Reversed-phase Chromatography

Recombinant proteins, monoclonal antibodies and therapeutic peptides represent the largest portion of biopharmaceuticals in development, with their molecular weight size and complexity necessarily requiring a variety of bioanalytical techniques for accurate and reproducible characterisation. Peptide mapping remains an important technique in any comprehensive protein characterisation workflow. Used for the identification of proteins from the resulting elution pattern of observed peptide fragments, peptide mapping is also employed to derive structural information, locate sites of post-translational modification, oxidation, deamidation, deletions, “clipping” etc. Confirmation of the presence of a modified peptide reflects the presence of a modified protein in the original sample, allowing information on the mixture of protein forms present at any one time to be determined. Reversed-phase is a hydrophobic separation technique, which utilises the interaction of the protein or peptide’s non-polar amino acid side chain groups with the stationary phase. Elution is achieved by the use of an organic modifier, whose strength can be varied by a gradient, with the most hydrophilic molecules eluting first. Reversed-phase provides for high resolution separations, and is an important separation step when further downstream sequencing or structural analysis is required.

• Agilent Technologies mRP-C18

Suitable for protein samples requiring further fractionation or desalting. High sample loadability and recovery for increased downstream processing sensitivity.

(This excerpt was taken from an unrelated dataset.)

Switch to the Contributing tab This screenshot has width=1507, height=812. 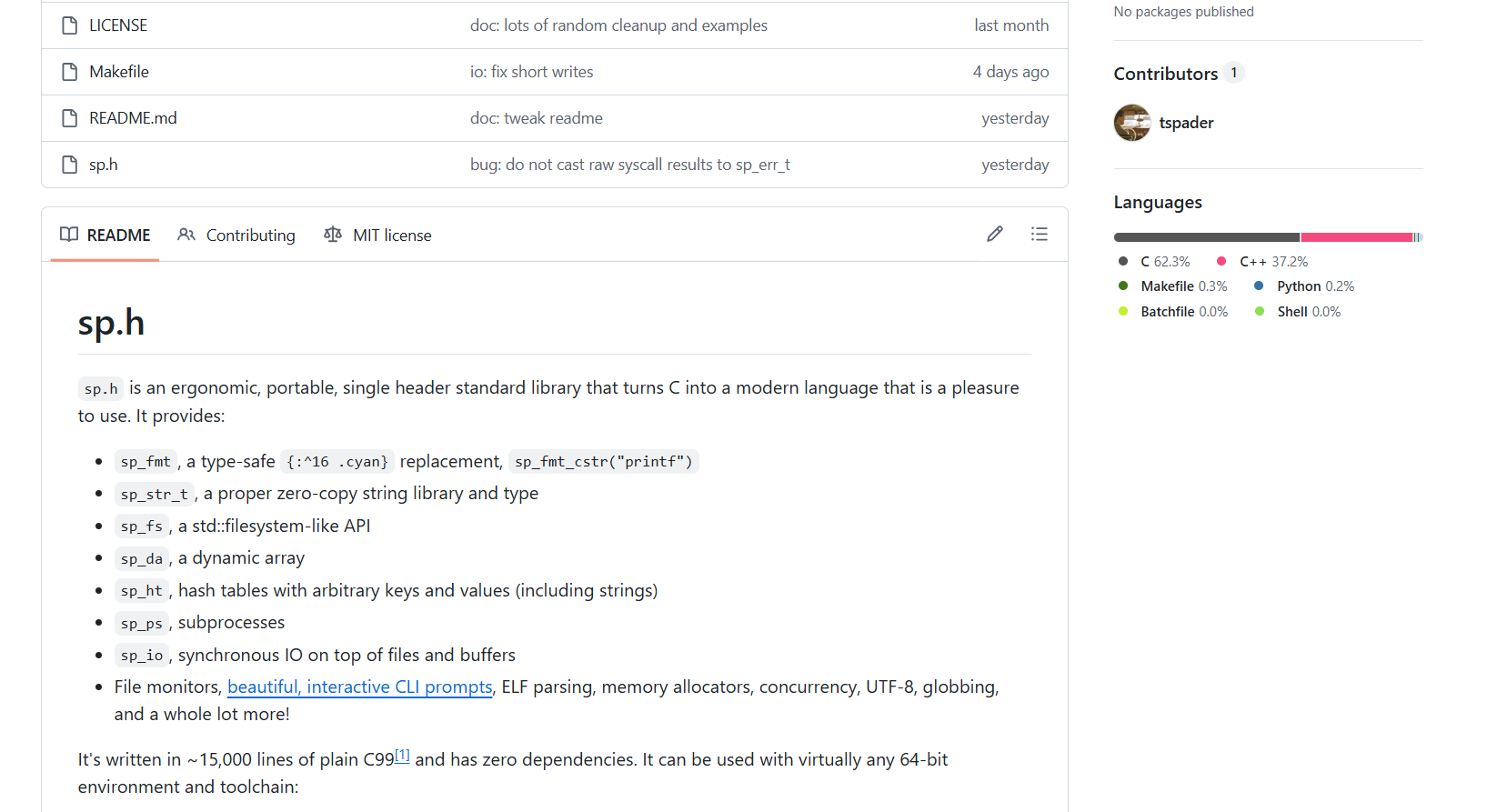(236, 235)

• Agilent Technologies Poroshell 300SB-C18, C8, C3 and Extend-C18
  

Fast flowrate enabled separations which maintain sharp, efficient peaks for even the largest biomolecules. Optimised selectivity with four different bonded phases to meet method development criteria.

• Agilent Technologies ZORBAX 300SB-C18, C8, C3 and CN
  Effective 1-D or 2-D proteomic-based separations of proteins, polypeptides and peptide digest samples. Deliver long column lifetimes at high temperatures and low pH for high resolution separations.

• Agilent Technologies ZORBAX 300Å Extend-C18
  

Excellent retention reproducibility and different separation selectivity achievable through high and low pH variability. High efficiency and excellent recovery of hydrophobic and transmembrane-located peptides in high pH mobile phases.

• Thermo BioBasic

Effective 1-D or 2-D proteomic-based separations of proteins, polypeptides and peptide digest samples. Extra dense bonding chemistry provides highly stable, reproducible surface for improved resolution and efficiency.

• Vydac MS
  

Unique selectivity and improved resolution for a variety of “difficult” protein samples including membrane, hydrophobic and less-soluble proteins and peptides.

• Vydac Everest
  

New C18 bonding technology provides high resolution and unique selectivity for complex peptide digest separations. Increased shielding of the base silica reduces the amount of TFA required.

• Vydac ProZap C18

Ultra fast protein and peptide separations using high efficiency 1.5μm size particles with conventional HPLC systems.

• YMC-Pack ProC18
  

High capacity separations of small peptides (Mw <3.5kDa) and ultrafast peptide mapping using Ultra-HT ProC18. Fully endcapped, C18 bonded phase on ultra-high purity silica base.

• YMC-Pack Protein-RP
  

Separation of high Mw proteins (~450kDa) and small peptides with very high sample recovery. Fully endcapped C4 bonded phase on a wide pore high purity silica base.